Passons à la suivante : Sa place au soleil , quelque peu différente des autres, puisque Colette européenne en est la protagoniste. Cette histoire pourrait être la nôtre, une envie de briser le quotidien, de voyager, mais voyager est-il suffisant pour tout changer ? Colette aime le soleil, participe à des jeux, et la chance lui sourit : elle gagne un voyage de rêve ! Ce rêve sera-t-il à la hauteur de ses espérances ? Que se cache derrière cette envie d’évasion, qui est réellement Colette ? Peinture d’aujourd’hui sur fond de destin commun, devons-nous attendre l’heure fatidique où tout peut basculer pour profiter de la vie ? La fin nous surprend, comme un coup de poing dans notre réflexion, sans doute le voyage est à notre porte et notre destinée dans le bonheur de tous les jours à déguster sans modération, sans soleil ni îles juste savoir apprécier la douceur de vivre.
“Enclos dans ces routines gigognes, le temps de Colette tourne en rond comme un hamster dans sa roue.”
“Le soleil… on lui avait promis le soleil, cet amant implacable qu’elle poursuit et qui se dérobe à elle depuis tant d’années.”
“Des montagnes sublimées par cette lumière mouvante, qui joue à se faufiler entre le bleu du ciel et de gros nuages gris perle, roulant très haut; Des montagnes qui se jettent dans le lagon, comme toutes celles de l’île, n’offrant aux habitants qu’une mince bande de terre habitable de part et d’autre de la route de ceinture.”
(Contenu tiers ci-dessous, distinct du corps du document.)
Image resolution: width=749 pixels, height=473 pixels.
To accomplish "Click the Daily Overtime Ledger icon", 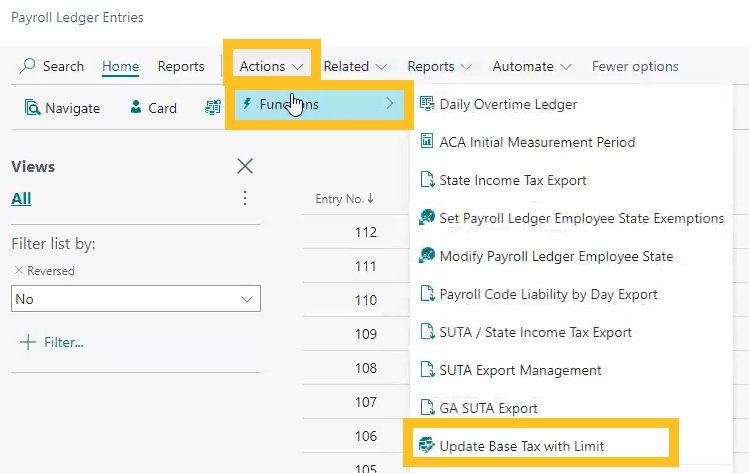I will point(427,104).
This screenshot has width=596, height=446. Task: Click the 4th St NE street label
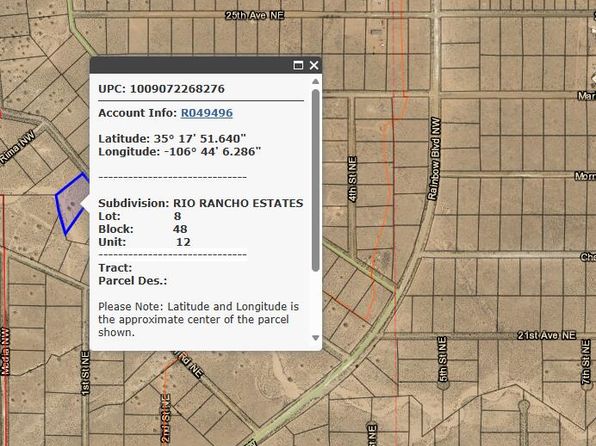pos(353,179)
Les deux dernières nouvelles, m’ont moins impressionnée, moins transportée : le sauvetage de tonton Philibert et la fourgonnette. Malgré tout, j’ai apprécié les pointes d’humour, et découvrir à travers ces histoires le quotidien de ces îliens.
Pour résumé, je me suis délectée à la lecture de ce recueil, j’avais adoré Moana blue et je viens d’acquérir “l’astronome aveugle” qui rejoint ma PAL. Une auteure qui sait nous offrir le dépaysement toute en poésie et couleur sans pourtant nous cacher la triste réalité de ces îles contaminées par notre civilisation.
Je remercie et les éditions Ramsay pour cette lecture sublime.